Infraestrutura deteriorada e sanções
Anos de sanções internacionais, instabilidade política e endividamento elevado também comprometeram a capacidade da Venezuela de extrair, processar e exportar petróleo. A estatal PDVSA chegou, inclusive, a reduzir a produção por falta de mercados consumidores.
Atualmente, cerca de 43% das exportações venezuelanas têm como destino países asiáticos. Os Estados Unidos, que possuem refinarias capazes de processar petróleo pesado, continuam importando volumes menores do que no passado.

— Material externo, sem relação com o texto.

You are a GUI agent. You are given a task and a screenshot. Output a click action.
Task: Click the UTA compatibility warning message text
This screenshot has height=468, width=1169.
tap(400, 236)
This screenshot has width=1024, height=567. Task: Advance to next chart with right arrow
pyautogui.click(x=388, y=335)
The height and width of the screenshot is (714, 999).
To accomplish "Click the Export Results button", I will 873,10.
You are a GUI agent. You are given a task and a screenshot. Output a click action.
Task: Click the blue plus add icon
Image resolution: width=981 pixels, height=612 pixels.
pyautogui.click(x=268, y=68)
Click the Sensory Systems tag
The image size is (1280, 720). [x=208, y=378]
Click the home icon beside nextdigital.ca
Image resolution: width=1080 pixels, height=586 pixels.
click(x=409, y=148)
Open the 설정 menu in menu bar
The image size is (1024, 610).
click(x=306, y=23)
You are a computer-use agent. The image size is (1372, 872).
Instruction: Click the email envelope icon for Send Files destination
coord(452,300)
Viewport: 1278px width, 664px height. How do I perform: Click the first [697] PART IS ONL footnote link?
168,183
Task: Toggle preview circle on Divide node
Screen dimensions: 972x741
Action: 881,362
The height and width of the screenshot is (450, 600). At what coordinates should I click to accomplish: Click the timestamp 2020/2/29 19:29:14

Falta de investimentos e perda técnica
A escassez de investimentos ao longo dos anos também pesou. Com a nacionalização do setor e a exigência de controle majoritário da PDVSA, diversas empresas estrangeiras deixaram o país. A saída dessas companhias causou a perda de quadros técnicos experientes. “Sem um ambiente de negócios favorável, o capital se deprecia e a produção cai”, afirma Claudio Frischtak, da Inter.B Consultoria Internacional de Negócios em entrevista ao g1.
O cenário se agravou durante os governos de Hugo Chávez e Nicolás Maduro, com redução do investimento e envelhecimento dos equipamentos.
Perspectivas e interesse internacional
Após a recente prisão de Nicolás Maduro, o presidente dos Estados Unidos, Donald Trump, afirmou que pretende abrir o setor petrolífero venezuelano para empresas norte-americanas. Segundo Trump, empresas dos EUA investiriam bilhões de dólares para recuperar a infraestrutura e ampliar a produção, mas especialistas alertam que isso pode levar anos.